● **Provided records**
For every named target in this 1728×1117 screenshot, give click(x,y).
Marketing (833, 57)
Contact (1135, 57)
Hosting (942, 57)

...

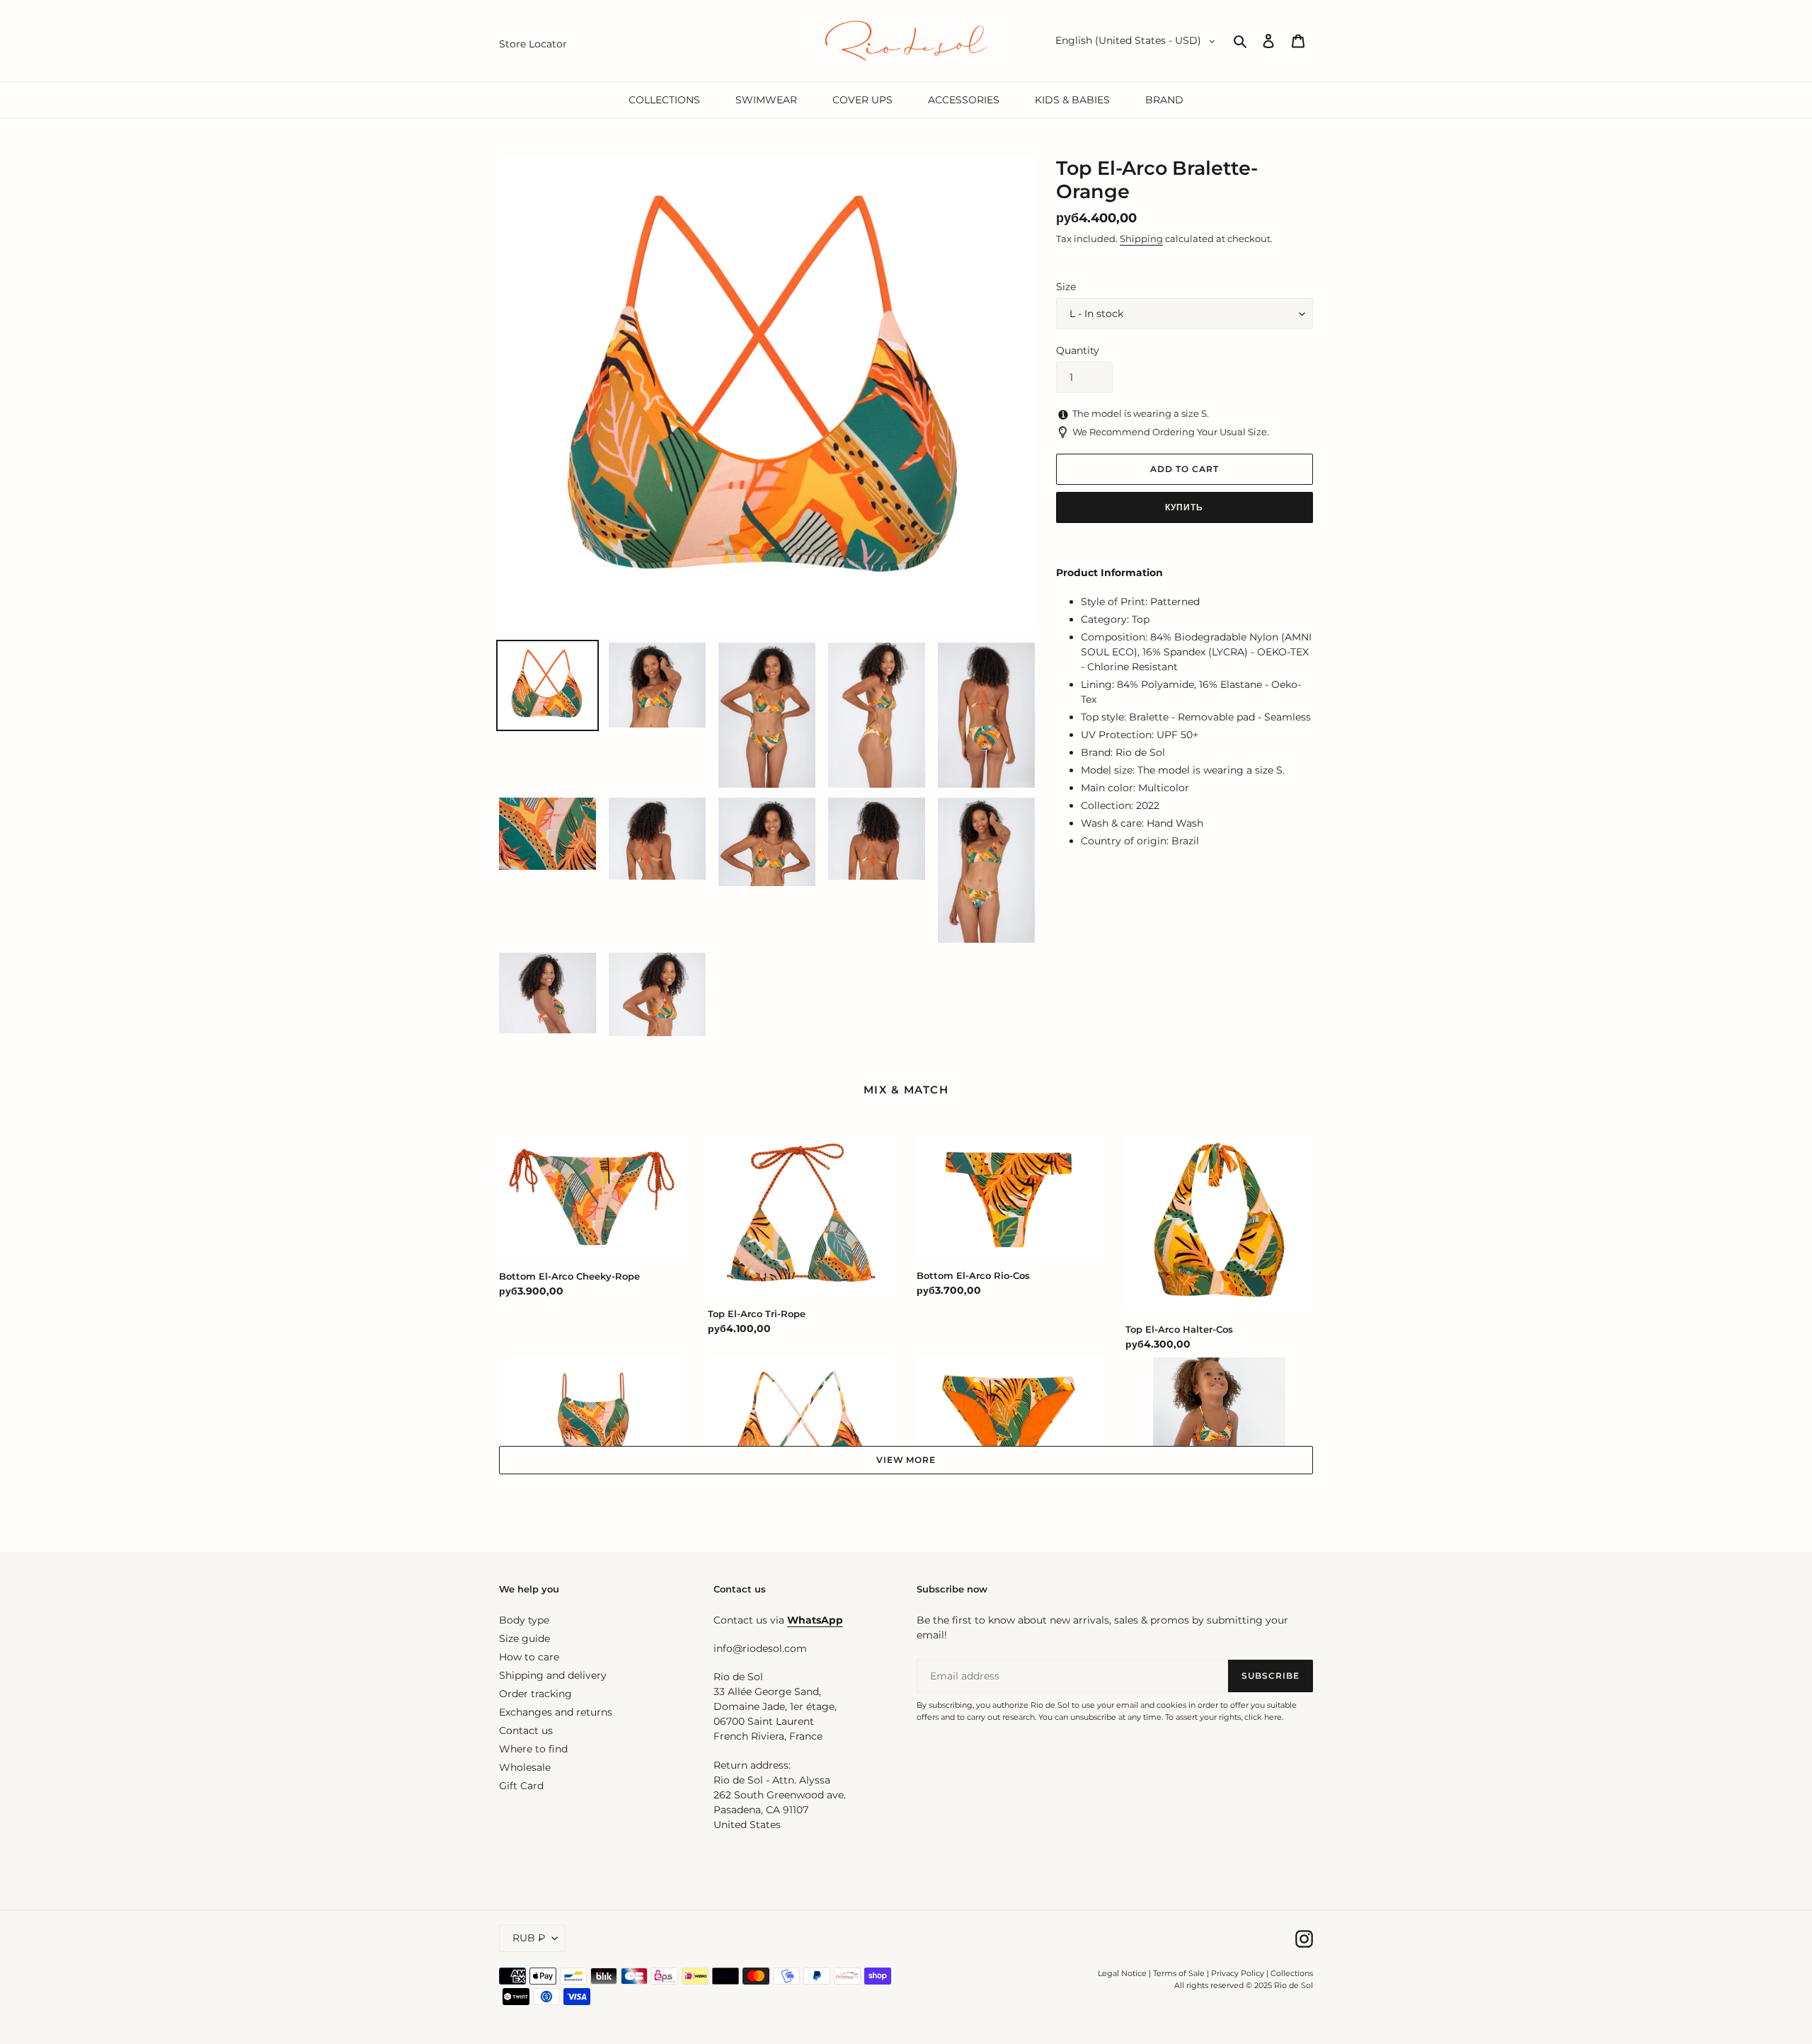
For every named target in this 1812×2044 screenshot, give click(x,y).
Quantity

--

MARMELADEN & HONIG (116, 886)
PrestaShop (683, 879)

● **Work item**
Beginning with the line holding "For every named target in this 1728×1117" and ending with the line holding "Hosting (942, 57)", write out the stretch of material above exactly; add no further lines.

● **Exercise output**
For every named target in this 1728×1117 screenshot, give click(x,y).
Marketing (833, 57)
Contact (1135, 57)
Hosting (942, 57)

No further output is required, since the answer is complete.